EM-1421 has three different components. First, it is designed to stop the production and activation of survivin, which is found in most cancer cells and inhibits apoptosis.

"These cancer cells have given themselves armor plating," he said, "and we want to knock out the production of survivin so the tumor cell will kill itself."

Second, EM-1421 aims at preventing cell replication, for both healthy and tumor cells, by inhibiting the protein Cdc2. The effect on healthy cells is only temporary and they will start to replicate again as soon as the drug has left the patient's system. But the tumor cells will have been stopped, because of the drug's attack on survivin, Frazer said.

EM-1421 also is designed to "interfere with the formation of multidrug resistance" pathways, he added, "which may allow it a synergy" with other complementary cancer treatments.
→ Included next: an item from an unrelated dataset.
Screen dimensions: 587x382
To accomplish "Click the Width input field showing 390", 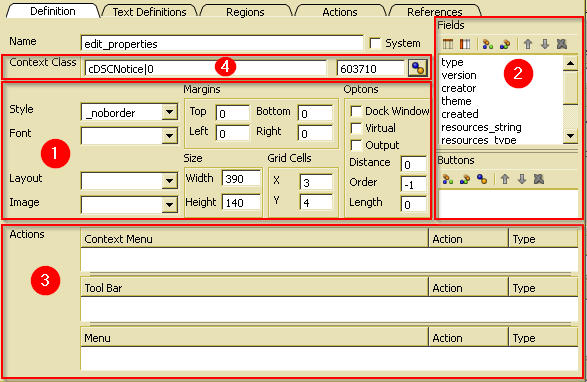I will tap(241, 179).
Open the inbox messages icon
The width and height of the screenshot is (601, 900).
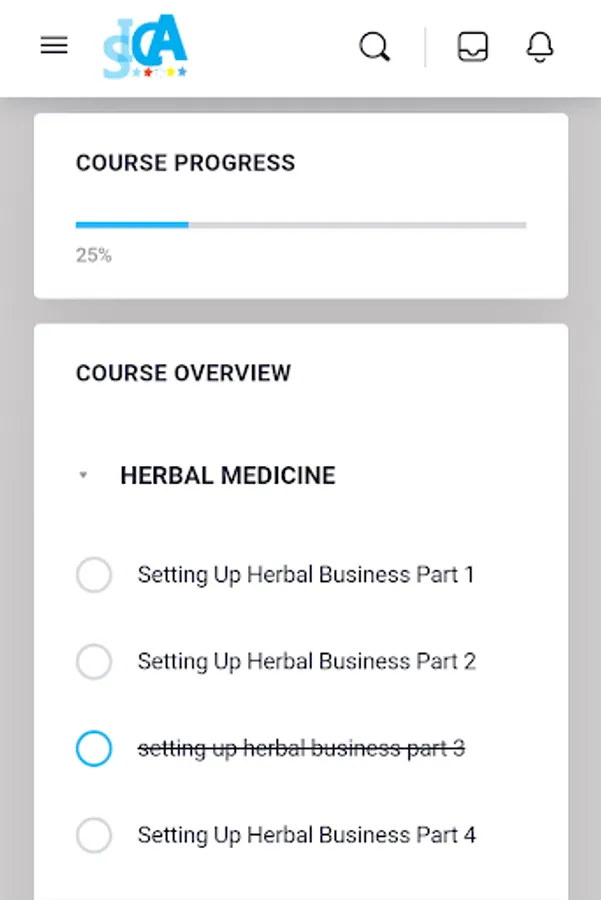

Erimos, which has 25 employees, is about halfway through patient recruitment in the Phase II trial in CIN, using a topical formulation of the drug, and expects to hear from the FDA by the end of May regarding its IND for intravenous administration in solid refractory tumors. The company completed a Phase I study of an intratumoral administration of EM-1421 in solid tumors, but Frazer said, "we're more interested in a systemic approach" that will affect not just the tumor, but also metastasis.

"We may seek fast-track status in refractory tumors," he added, to address the most pressing needs.

There also are tentative plans to evaluate EM-1421 in hematological cancers.

In addition to EM-1421, Erimos has the sole license opportunity for other products coming out of Huang's lab at John Hopkins, focusing on the inhibition of viral replication in HIV, human papillomavirus and herpes simplex virus, and "we'll be focusing on those in due course," Frazer said.

He said Erimos might look at partnering or licensing opportunities for intravenous EM-1421 outside of the U.S., but the company hopes to handle U.S. marketing on its own. Erimos likely will seek a partner for commercialization of the topical CIN version.

Since its inception, the company has spent about $10 million.

"We have $15 million in the bank," Frazer said, which he expects to sustain the company into the third quarter of 2006.